Edit: Well, what do you know? 'North Pole's' music video utilizes a waterfall in much a similar way to what I just described.

Weyes Blood - A Certain Kind

I know Weyes Blood from one thing, and one thing only. That being her short, four-track EP with Ariel Pink earlier this year entitled Myths 002. At that time I hadn't even dove deep into Pink's discography, but in recent weeks Pom Pom, Worn Copy, and his upcoming Dedicated To Bobby Jameson have been in heavy rotation. Couple that with Myths 002's decency, including its highlight, the lead single 'Tears On Fire,' and there was no doubt I'd at least take a passing interest in Weyes Blood. 'A Certain Kind' confirms my suspicion, that she's a retrofitted rectifier. The days of Psychedelic Folk seem to be her passion, and for our age, it's quite refreshing. The pleasantries are tangible, her vocals serene, and the lovely 'summer' instrumentation flowing behind her accentuate the aura she's conjuring. Much like how Lana Del Rey embodies the torch-lit singing of a noir burlesque bar, Weyes Blood seems to be echoing the era of fanciful folktales during a medieval renaissance. 'A Certain Kind' does linger a tad too long, but the use of organs and subtle percussion work near the end help to keep the engine rolling when Blood's presence isn't felt.

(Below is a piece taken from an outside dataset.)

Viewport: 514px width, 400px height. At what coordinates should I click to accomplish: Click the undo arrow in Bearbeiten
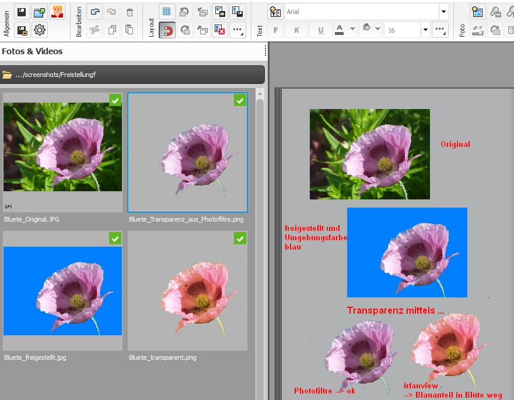(x=95, y=12)
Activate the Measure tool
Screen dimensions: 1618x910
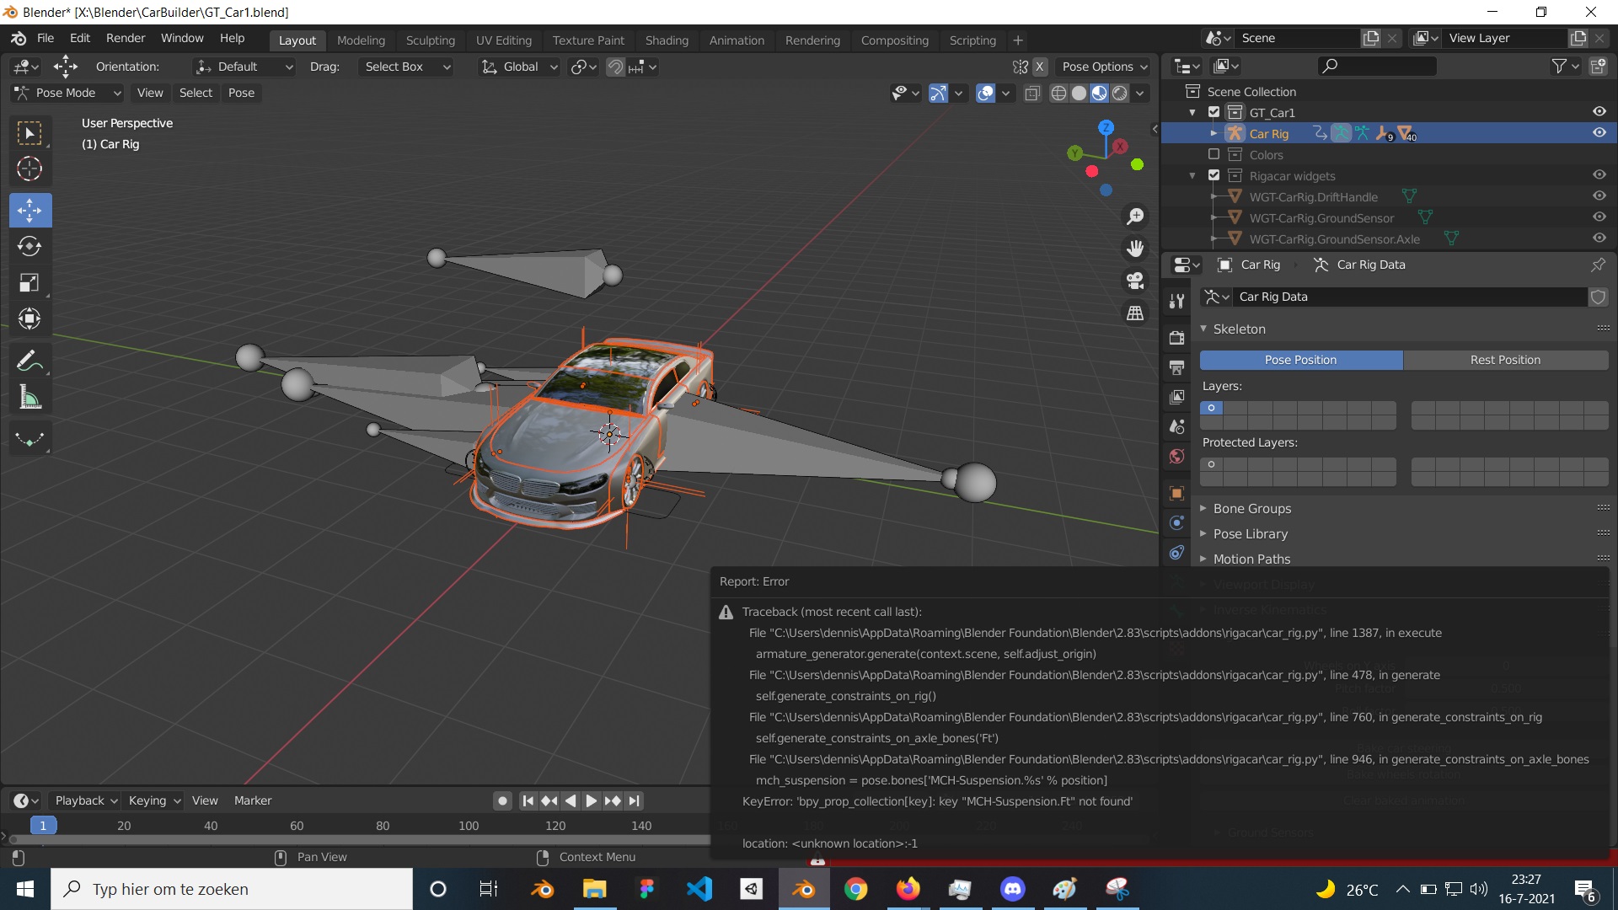[x=29, y=397]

Godspeed You! Black Emperor - Anthem For No State, Pt. III

Despite my admiration of music, I've always felt it could be so much more. Why's that? Well, if we look towards other pieces of art, namely books or movies, what would the reaction be if instead of releasing an excerpt or a trailer we gave fans the first chapter and the last? Outrage. To many, they'd question what the point of reading or watching onwards if the ending was already known. Yet with music that's rarely an issue, as musicians, like Godspeed You! Black Emperor in this case, release the final track as a single all the time. In Luciferian Towers' case, we've now received the first and last, giving a bookended view of the album whilst losing the finale's impact along the way. Much like the single released last week, 'Anthem For No State Pt. III' points at a distinct emotion, one that's filled with angst, power, and hope. In other words, it's similar to almost every GY!BE uprising anthem that came before. Yes, it's good. These are good musicians after all. But where's the heart, the creativity, the ideas? They've resorted to formulas, rather than challenging listeners as they did in the past. 'Anthem For No State' is continued fan service. Pretty and aesthetically-pleasing, but not all that provoking.

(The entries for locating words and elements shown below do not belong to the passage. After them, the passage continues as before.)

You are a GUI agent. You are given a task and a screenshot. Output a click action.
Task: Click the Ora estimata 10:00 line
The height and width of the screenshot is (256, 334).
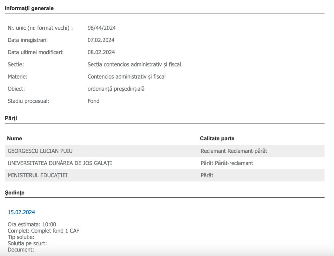(x=32, y=225)
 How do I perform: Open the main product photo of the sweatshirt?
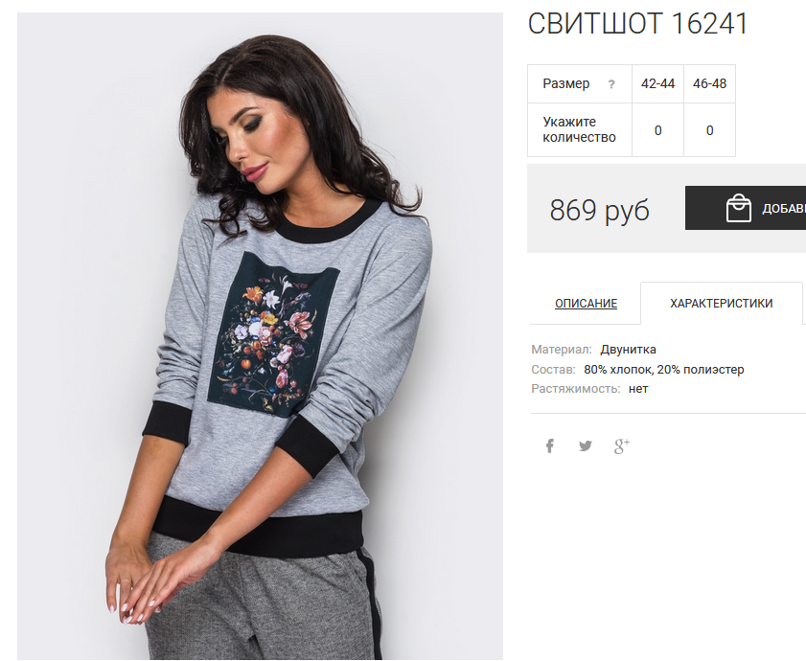click(x=260, y=336)
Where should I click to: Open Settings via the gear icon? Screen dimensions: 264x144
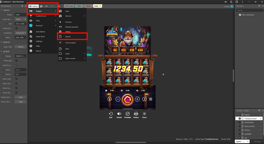[31, 41]
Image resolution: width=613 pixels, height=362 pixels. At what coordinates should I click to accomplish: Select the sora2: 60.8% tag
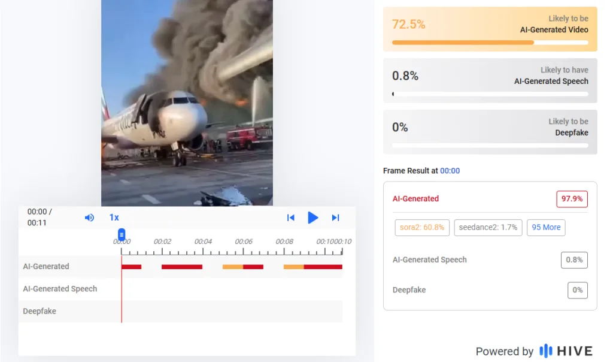click(422, 227)
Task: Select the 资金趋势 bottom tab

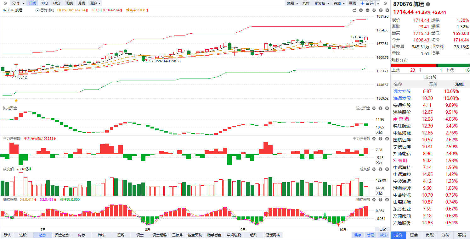Action: tap(62, 235)

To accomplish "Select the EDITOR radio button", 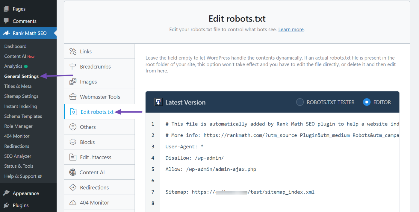I will coord(367,102).
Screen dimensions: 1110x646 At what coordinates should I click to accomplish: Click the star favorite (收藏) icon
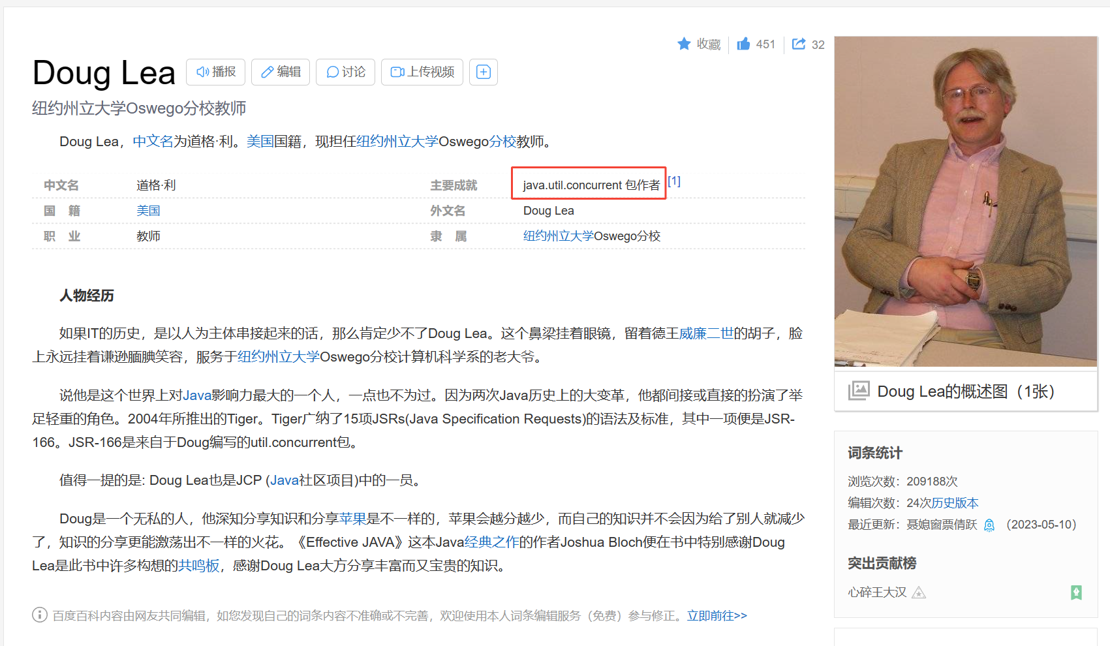point(684,44)
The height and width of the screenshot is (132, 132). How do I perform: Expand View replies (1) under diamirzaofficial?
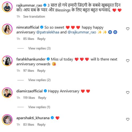(x=39, y=107)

Ski Mask The Slump God - No Tilt

It's no surprise to those who follow me; I do not like our current Trap era. The plethora of newcomers insist on quantity over quality, something carried over from the old Trap era with trend-abiding acts like Gucci Mane or Future. Difference being this time around, originality plays a significant role. Rappers like Lil Yachty, Lil Uzi Vert, or Xxxtentacion undoubtedly have distinct personas that fall under the love/hate barometer. But the quality's still not there. Why try when the main concern of your legion of fans are the memes your celebrity produces? Still, the genre, and arguably every artist in it, has its moments. Ski Mask The Slump God has had two. First there was 'Catch Me Outside,' a track that caught me off-guard thanks to Ski Mask's unusually charismatic flow. Now there's 'No Tilt,' a loosie that brings in Lil Yachty, A$AP Ferg, and TM88 on the boards. The latter, crafting a beat that sounds as if it's beaconing every ATLien, compliments Ski Mask well. His flow just as syrupy and effortless as I remember, although this time around severely hampered by a swarm of needless ad-libs. At this point in Trap they're second nature, I question what 'No Tilt' would sound like with them removed. Lil Yachty plays second fiddle while talking about diamonds from the perspective of his more aggressive side, while A$AP Ferg brings up the caboose with a verse. Nothing special.